Doch lassen wir diese philosophischen oder theologischen Erörterungen beiseite, deren Entwickelung nicht unsers Amts ist, beschränken wir uns vielmehr auf das bescheidne Amt eines Erzählers von wirklichen Thatsachen. So kehren wir auf den Marktplatz der Maurenstadt zurück, von welchem unser leidenschaftlicher und unzivilisierter Held soeben in seine freiwillige Verbannung geritten war.
Nur wenig Leute standen noch auf dem Markte. Antonio Arregui, dessen strengen Charakter wir kennen, hatte sich sogleich entfernt, um sich müßigen oder unangenehmen Unterhaltungen zu entziehen, Don Trinidad hatte dasselbe gethan, um sich ins Bett zu legen.

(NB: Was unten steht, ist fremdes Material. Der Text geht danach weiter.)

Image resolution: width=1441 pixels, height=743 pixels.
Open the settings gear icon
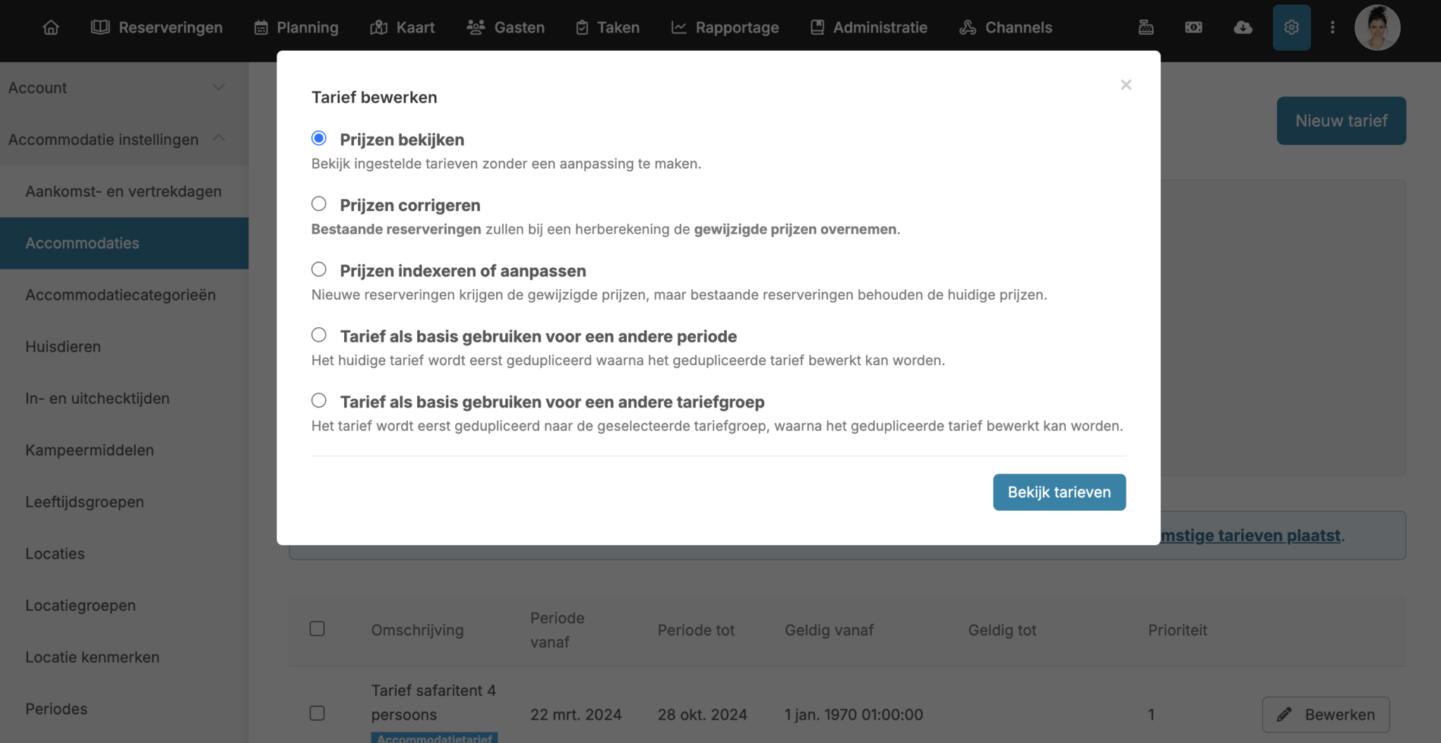point(1291,28)
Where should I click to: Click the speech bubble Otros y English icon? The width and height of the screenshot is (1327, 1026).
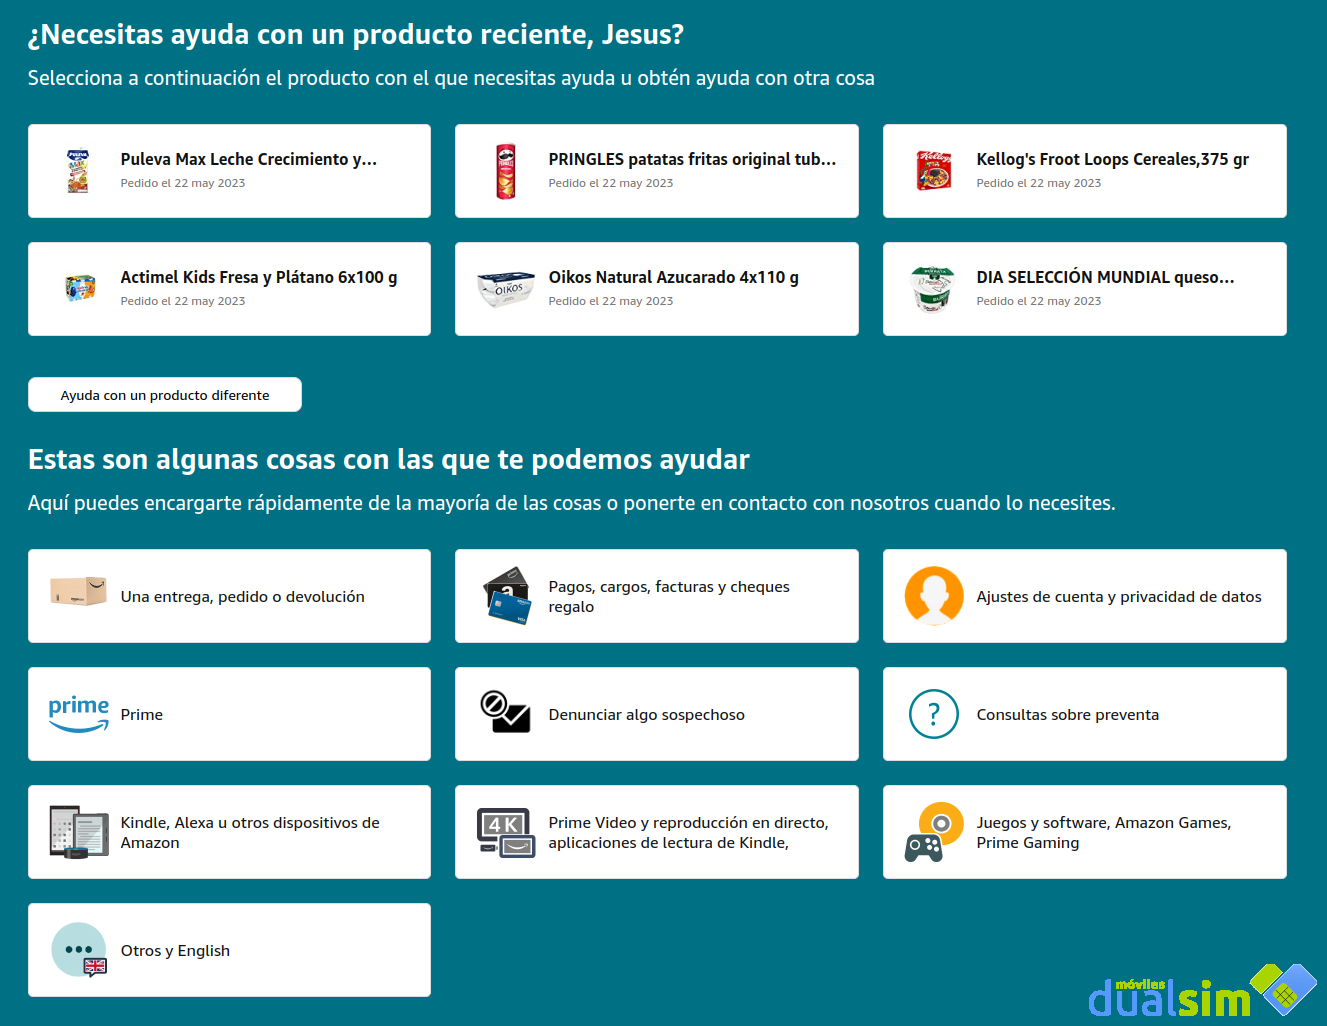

Nach all seinen Anstrengungen und Aufregungen, welche der Schmerz, seinen geliebten Manuel für immer zu verlieren, noch vermehrt hatte, fühlte er sich krank und fürchtete ein Fieber zu bekommen. Der siebenzigjährige Hauptmann gab ihm den Arm und begleitete ihn, indem er schwur, niemehr zu der Thür der Apotheke zurückzukehren. So verlief sich auch die übrige Menge, jeder kehrte zu seinen täglichen Geschäften zurück, und einer verabschiedete sich von dem andern mit den Worten: »Auf Wiedersehen bei der Lotterie!« so gering auch das Interesse war, was das Fest nun noch hatte.
Was Vitriolo anlangt, so hätte man glauben können, ein Schwindel habe ihn gequält, denn er that nichts, als in dem Hinterzimmer der Apotheke auf- und abgehen, sah auf den Boden, als wollte er die Hölle um Hilfe anrufen, und brach fortwährend in so gräßliche Verwünschungen gegen Soledad, Antonio, Manuel, den Hauptmann und den Pfarrer los, daß von seinen sämtlichen Jüngern nur ein einziger ihm treu blieb und es bei ihm aushielt.
Den einzigen treu gebliebnen Jünger Vitriolos kennen wir schon aus einem Versuche, eine schlechte That zu begehen, die der Hauptmann dadurch verhinderte, daß er ihn in der Straße der heiligen Luparia am Genick packte. Jener Freiwillige im Dienste der Schurkerei hieß Philemon, und die Geschichte hat seinen Namen wegen der schändlichen Rolle aufbewahrt, die er an dem Tage, von dem wir reden, spielen sollte, ohne jedoch seinen Familiennamen zu überliefern, und zwar aus dem einfachen Grunde, weil er ein Findelkind war.
»Beruhige dich, Vitriolo!« sagte Philemon zu seinem Meister. »Ich werde dich niemals verlassen, wie die Verräter, welche Paco Antûnez gefolgt sind. Auch ich habe eine Bitterkeit in der Seele, die ich auf die ganze Welt ausspeien möchte! Ich bleibe dir treu bis zum Tode!«
»Was hilft mir das?« kreischte der Elende weinend, aber keine Thränen, sondern wahres Gift. »Was kann mir jetzt noch irgend jemand helfen? Was hilft mir das Leben?«
In diesem Augenblick rief man nach ihm im Laden.
Philemon sah nach, wer da war, und sagte zu Vitriolo:
»Geh in den Laden!«
»Ich will nicht!« antwortete der Apotheker.
»Aber es ist ja Volanta!«
»Ah, die Volanta! Laß sie hereinkommen! Das ist das letzte Mittel, was mir noch übrig bleibt.«
Die Hexe trat atemlos, abgetrieben, in Schweiß gebadet, ein und warf sich auf einen Stuhl. In ihren grünen Augen glänzte eine so energische Bosheit, daß Vitriolo Hoffnung zu schöpfen anfing. Da er keinen Branntwein hatte, so gab er ihr etwas Weingeist mit Wasser und Syrup und sagte im Ton und der Redeweise eines Galeerenmeisters:
»Vorwärts! Schnell! Laß hören! Du willst mir etwas erzählen!«
Volanta sah auf Philemon, als ob seine Gegenwart sie störe.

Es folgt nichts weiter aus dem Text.